The deal between the Bharti Group and Wal-Mart Inc. is yet to be sealed, but that hasn’t stopped the venture from recruiting at top business schools.
This week, Bharti made a four-hour pitch at the Indian School of Business (ISB) in Hyderabad to fill openings in the retail business it plans with US-based Wal-Mart, the world’s biggest retailer.
“They have registered as the Bharti Group. We are expecting them to recruit for telecom and retail,” said Bhuvana Ramalingam, spokesperson for the business school.
Bharti has also made a pre-placement pitch, spelling out job profiles to the Faculty of Management Studies (FMS) in Delhi and the Indian Institute of Management, Bangalore. ISB and FMS began job placements this week, while Bangalore does so next month.
The Bharti Group will not confirm recruiting for retail positions, but said it is canvassing Indian campuses over the next few weeks to fill multiple positions.
“Bharti plans to hire 60 to 70 students,” said Harshvendra Soin, senior vice-president for corporate human relations at the Bharti Group.
The retail sector is expected to emerge as one of the biggest recruiters this year—even before the industry has fully opened itself to foreign investment.
The prospects, though, have excited students like 24-year-old Bhanu Pathak, a 2007 batch student of IIM-Bangalore.

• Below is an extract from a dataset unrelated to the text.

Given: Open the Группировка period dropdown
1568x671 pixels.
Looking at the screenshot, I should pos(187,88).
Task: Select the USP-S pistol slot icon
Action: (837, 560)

“I want to be part of the churn-out that happens in retail in the next four or five years,” said Pathak, who has specialized in marketing and strategy. “Companies will decide who will become a discounter, who will get into supermarkets, who will dominate hypermarkets.”
Retail is expected to attract mostly marketing students. “Those students with marketing as a specialization, who earlier would go into consumer durables, are looking at retail,” says Madhurjya Banerjee, a 2007 batch student of IIM-B.
Despite the hype, some observers caution that the retail sector faces stiff competition from investment banks and private-equity firms with deeper pockets.
Last year, for example, a job offer from Reliance Retail did not find any takers at a top business school.
“Retail is hot, but it has to be seen from an international perspective. At IIM-A, the top 40 Fortune 500 companies come hunting,” said Piyush Kumar Sinha, chairman of placements and a retail professor at IIM-A. “Microsoft was here last year, and so were all the investment banks.”
India’s $300-billion (Rs13.2-lakh-crore) retail industry is mostly a mish-mash of family-run stores, with only 3% in the organized sector.
But it has seen a lot of action from behemoth corporations, with Bharti, Reliance and the A.V. Birla Group all announcing major retail plans.
While rural India and second-tier cities figure heavily in the business plans of many entrants, analysts say it’s unlikely top graduates will be posted there.
“They would be posted either in metros or state capitals,” says Ajay Gupta, chief executive of Ruralnaukri.com, an online placement service for rural workers.
As companies crowd job placements, domestic retail operators such as Reliance and Bharti will have to compete for managerial talent with international companies in their own sector.
Gap Inc., a US-based clothes retailer, is also recruiting this year at IIM-A. UK retailer and supermarket company Tesco Plc has already interviewed candidates with work experience at IIM-B.